Dataset records:
◆ ◆ ◆ ◆ ◆

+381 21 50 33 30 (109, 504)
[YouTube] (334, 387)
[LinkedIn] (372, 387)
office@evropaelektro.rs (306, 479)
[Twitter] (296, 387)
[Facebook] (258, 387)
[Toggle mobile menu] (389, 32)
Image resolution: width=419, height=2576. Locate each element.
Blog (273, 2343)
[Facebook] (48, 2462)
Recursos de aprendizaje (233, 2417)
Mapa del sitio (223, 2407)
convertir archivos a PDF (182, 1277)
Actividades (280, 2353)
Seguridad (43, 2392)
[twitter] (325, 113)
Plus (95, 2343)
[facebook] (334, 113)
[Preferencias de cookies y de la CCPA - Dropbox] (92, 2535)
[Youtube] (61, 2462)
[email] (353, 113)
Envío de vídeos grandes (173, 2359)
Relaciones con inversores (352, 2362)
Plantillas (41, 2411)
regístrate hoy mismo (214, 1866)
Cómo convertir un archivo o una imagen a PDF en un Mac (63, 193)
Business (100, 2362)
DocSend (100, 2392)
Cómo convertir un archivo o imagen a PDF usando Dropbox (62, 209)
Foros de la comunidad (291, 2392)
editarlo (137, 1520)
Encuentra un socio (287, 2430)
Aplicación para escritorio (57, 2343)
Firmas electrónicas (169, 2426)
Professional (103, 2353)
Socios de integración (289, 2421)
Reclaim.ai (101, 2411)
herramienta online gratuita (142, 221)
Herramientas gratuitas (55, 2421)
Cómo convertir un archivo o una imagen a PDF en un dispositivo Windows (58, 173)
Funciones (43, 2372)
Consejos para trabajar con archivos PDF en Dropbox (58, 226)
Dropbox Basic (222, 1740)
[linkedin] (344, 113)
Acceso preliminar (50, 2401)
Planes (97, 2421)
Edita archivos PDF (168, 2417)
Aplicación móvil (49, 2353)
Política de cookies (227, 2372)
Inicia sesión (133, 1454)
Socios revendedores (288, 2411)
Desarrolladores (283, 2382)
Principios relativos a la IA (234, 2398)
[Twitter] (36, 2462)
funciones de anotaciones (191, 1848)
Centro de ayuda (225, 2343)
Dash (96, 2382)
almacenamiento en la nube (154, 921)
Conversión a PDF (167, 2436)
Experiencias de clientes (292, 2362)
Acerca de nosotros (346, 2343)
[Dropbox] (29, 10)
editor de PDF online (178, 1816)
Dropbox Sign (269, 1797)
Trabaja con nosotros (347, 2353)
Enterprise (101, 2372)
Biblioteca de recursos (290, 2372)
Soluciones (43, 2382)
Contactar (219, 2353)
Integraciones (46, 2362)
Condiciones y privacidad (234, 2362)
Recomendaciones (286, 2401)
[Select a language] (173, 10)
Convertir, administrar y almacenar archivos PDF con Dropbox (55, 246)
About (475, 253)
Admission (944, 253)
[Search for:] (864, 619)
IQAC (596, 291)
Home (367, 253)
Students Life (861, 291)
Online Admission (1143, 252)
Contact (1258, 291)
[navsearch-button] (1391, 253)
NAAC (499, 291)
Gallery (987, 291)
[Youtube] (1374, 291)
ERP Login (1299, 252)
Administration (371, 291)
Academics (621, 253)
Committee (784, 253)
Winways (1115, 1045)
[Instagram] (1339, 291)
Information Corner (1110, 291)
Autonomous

◆ ◆ ◆ ◆ ◆

■ **EXERCISE BRIEF**:
Determine how many lines in the records above have the string "Dropbox". Only the number should be returned.

■ **EXERCISE RESULT**:
7